* TASK
Your answer must repeat the full listing, line for line.

* RECORDED INFORMATION
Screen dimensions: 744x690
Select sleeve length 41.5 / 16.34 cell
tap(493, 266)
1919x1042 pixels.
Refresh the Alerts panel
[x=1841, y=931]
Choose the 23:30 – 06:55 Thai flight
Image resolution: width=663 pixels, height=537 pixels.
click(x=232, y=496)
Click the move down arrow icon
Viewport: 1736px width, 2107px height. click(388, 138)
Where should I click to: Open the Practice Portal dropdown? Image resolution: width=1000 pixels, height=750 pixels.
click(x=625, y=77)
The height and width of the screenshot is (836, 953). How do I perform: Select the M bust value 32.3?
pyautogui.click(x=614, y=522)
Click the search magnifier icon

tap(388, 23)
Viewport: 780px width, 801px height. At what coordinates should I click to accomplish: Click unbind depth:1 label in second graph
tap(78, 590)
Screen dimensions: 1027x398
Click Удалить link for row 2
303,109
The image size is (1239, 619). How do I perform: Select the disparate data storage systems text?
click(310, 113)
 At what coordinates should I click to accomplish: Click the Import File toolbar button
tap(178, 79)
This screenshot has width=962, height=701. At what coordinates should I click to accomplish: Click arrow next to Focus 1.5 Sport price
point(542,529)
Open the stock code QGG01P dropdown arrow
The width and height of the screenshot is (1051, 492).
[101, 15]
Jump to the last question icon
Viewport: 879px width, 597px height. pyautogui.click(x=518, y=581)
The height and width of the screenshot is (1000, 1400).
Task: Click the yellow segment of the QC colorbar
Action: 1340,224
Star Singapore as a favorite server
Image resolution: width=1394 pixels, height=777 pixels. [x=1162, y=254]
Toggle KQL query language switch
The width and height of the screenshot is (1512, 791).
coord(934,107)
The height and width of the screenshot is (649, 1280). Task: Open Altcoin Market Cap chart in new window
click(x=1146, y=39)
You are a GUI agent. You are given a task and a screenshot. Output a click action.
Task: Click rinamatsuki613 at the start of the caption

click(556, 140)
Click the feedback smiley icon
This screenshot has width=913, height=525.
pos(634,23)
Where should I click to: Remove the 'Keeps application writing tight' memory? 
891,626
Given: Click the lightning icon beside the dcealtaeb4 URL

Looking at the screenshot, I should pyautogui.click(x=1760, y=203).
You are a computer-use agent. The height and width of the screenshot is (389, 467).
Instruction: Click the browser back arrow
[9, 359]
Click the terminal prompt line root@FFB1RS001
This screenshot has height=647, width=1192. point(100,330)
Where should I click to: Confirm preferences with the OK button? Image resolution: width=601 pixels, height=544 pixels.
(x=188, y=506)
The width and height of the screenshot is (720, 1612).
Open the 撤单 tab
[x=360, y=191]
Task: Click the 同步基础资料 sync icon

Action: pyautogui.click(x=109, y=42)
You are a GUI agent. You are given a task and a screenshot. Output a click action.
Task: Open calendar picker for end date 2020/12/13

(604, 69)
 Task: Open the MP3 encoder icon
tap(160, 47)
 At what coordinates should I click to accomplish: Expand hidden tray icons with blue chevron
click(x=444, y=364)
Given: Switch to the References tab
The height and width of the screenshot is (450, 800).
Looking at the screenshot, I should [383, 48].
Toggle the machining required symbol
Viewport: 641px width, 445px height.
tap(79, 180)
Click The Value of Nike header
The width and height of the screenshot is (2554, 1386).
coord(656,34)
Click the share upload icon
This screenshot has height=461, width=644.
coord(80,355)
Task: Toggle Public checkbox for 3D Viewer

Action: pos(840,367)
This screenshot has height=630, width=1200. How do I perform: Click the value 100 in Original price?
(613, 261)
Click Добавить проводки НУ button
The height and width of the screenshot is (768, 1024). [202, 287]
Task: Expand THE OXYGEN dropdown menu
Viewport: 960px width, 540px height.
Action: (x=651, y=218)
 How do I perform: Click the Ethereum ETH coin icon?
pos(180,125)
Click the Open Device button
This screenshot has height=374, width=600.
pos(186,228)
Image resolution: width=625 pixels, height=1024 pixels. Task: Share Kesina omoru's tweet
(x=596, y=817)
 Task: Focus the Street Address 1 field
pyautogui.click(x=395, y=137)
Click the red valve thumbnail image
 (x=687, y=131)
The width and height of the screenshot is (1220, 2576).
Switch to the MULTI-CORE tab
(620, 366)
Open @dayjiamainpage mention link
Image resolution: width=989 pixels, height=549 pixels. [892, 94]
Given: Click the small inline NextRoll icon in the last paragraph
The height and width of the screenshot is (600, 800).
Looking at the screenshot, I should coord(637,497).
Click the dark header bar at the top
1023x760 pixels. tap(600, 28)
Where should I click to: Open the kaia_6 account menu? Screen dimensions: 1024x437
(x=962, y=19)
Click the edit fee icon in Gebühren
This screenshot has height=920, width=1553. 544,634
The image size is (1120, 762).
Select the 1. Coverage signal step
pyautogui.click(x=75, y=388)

* SOLUTION
Screen dimensions: 744x690
Select sleeve length 41.5 / 16.34 cell
tap(493, 266)
1919x1042 pixels.
Refresh the Alerts panel
[x=1841, y=931]
Choose the 23:30 – 06:55 Thai flight
Image resolution: width=663 pixels, height=537 pixels.
click(x=232, y=496)
Click the move down arrow icon
Viewport: 1736px width, 2107px height. click(388, 138)
Where should I click to: Open the Practice Portal dropdown? Image resolution: width=1000 pixels, height=750 pixels.
click(x=625, y=77)
The height and width of the screenshot is (836, 953). How do I perform: Select the M bust value 32.3?
pyautogui.click(x=614, y=522)
Click the search magnifier icon

tap(388, 23)
Viewport: 780px width, 801px height. At what coordinates should I click to accomplish: Click unbind depth:1 label in second graph
tap(78, 590)
Screen dimensions: 1027x398
Click Удалить link for row 2
303,109
The image size is (1239, 619). How do I perform: Select the disparate data storage systems text?
click(310, 113)
 At what coordinates should I click to accomplish: Click the Import File toolbar button
tap(178, 79)
This screenshot has width=962, height=701. At what coordinates should I click to accomplish: Click arrow next to Focus 1.5 Sport price
point(542,529)
Open the stock code QGG01P dropdown arrow
The width and height of the screenshot is (1051, 492).
[101, 15]
Jump to the last question icon
Viewport: 879px width, 597px height. pyautogui.click(x=518, y=581)
The height and width of the screenshot is (1000, 1400).
Task: Click the yellow segment of the QC colorbar
Action: 1340,224
Star Singapore as a favorite server
Image resolution: width=1394 pixels, height=777 pixels. [x=1162, y=254]
Toggle KQL query language switch
The width and height of the screenshot is (1512, 791).
coord(934,107)
The height and width of the screenshot is (649, 1280). Task: Open Altcoin Market Cap chart in new window
click(x=1146, y=39)
You are a GUI agent. You are given a task and a screenshot. Output a click action.
Task: Click rinamatsuki613 at the start of the caption

click(556, 140)
Click the feedback smiley icon
This screenshot has width=913, height=525.
pos(634,23)
Where should I click to: Remove the 'Keeps application writing tight' memory? 
891,626
Given: Click the lightning icon beside the dcealtaeb4 URL

Looking at the screenshot, I should pyautogui.click(x=1760, y=203).
You are a computer-use agent. The height and width of the screenshot is (389, 467).
Instruction: Click the browser back arrow
[9, 359]
Click the terminal prompt line root@FFB1RS001
This screenshot has height=647, width=1192. point(100,330)
Where should I click to: Confirm preferences with the OK button? Image resolution: width=601 pixels, height=544 pixels.
(x=188, y=506)
The width and height of the screenshot is (720, 1612).
Open the 撤单 tab
[x=360, y=191]
Task: Click the 同步基础资料 sync icon

Action: pyautogui.click(x=109, y=42)
You are a GUI agent. You are given a task and a screenshot. Output a click action.
Task: Open calendar picker for end date 2020/12/13

(604, 69)
 Task: Open the MP3 encoder icon
tap(160, 47)
 At what coordinates should I click to accomplish: Expand hidden tray icons with blue chevron
click(x=444, y=364)
Given: Switch to the References tab
The height and width of the screenshot is (450, 800).
Looking at the screenshot, I should [383, 48].
Toggle the machining required symbol
Viewport: 641px width, 445px height.
tap(79, 180)
Click The Value of Nike header
The width and height of the screenshot is (2554, 1386).
coord(656,34)
Click the share upload icon
This screenshot has height=461, width=644.
coord(80,355)
Task: Toggle Public checkbox for 3D Viewer

Action: pos(840,367)
This screenshot has height=630, width=1200. How do I perform: Click the value 100 in Original price?
(613, 261)
Click Добавить проводки НУ button
The height and width of the screenshot is (768, 1024). [202, 287]
Task: Expand THE OXYGEN dropdown menu
Viewport: 960px width, 540px height.
Action: (x=651, y=218)
 How do I perform: Click the Ethereum ETH coin icon?
pos(180,125)
Click the Open Device button
This screenshot has height=374, width=600.
pos(186,228)
Image resolution: width=625 pixels, height=1024 pixels. Task: Share Kesina omoru's tweet
(x=596, y=817)
 Task: Focus the Street Address 1 field
pyautogui.click(x=395, y=137)
Click the red valve thumbnail image
 (x=687, y=131)
The width and height of the screenshot is (1220, 2576).
Switch to the MULTI-CORE tab
(620, 366)
Open @dayjiamainpage mention link
Image resolution: width=989 pixels, height=549 pixels. [892, 94]
Given: Click the small inline NextRoll icon in the last paragraph
The height and width of the screenshot is (600, 800).
Looking at the screenshot, I should coord(637,497).
Click the dark header bar at the top
1023x760 pixels. tap(600, 28)
Where should I click to: Open the kaia_6 account menu? Screen dimensions: 1024x437
(x=962, y=19)
Click the edit fee icon in Gebühren
This screenshot has height=920, width=1553. 544,634
The image size is (1120, 762).
Select the 1. Coverage signal step
pyautogui.click(x=75, y=388)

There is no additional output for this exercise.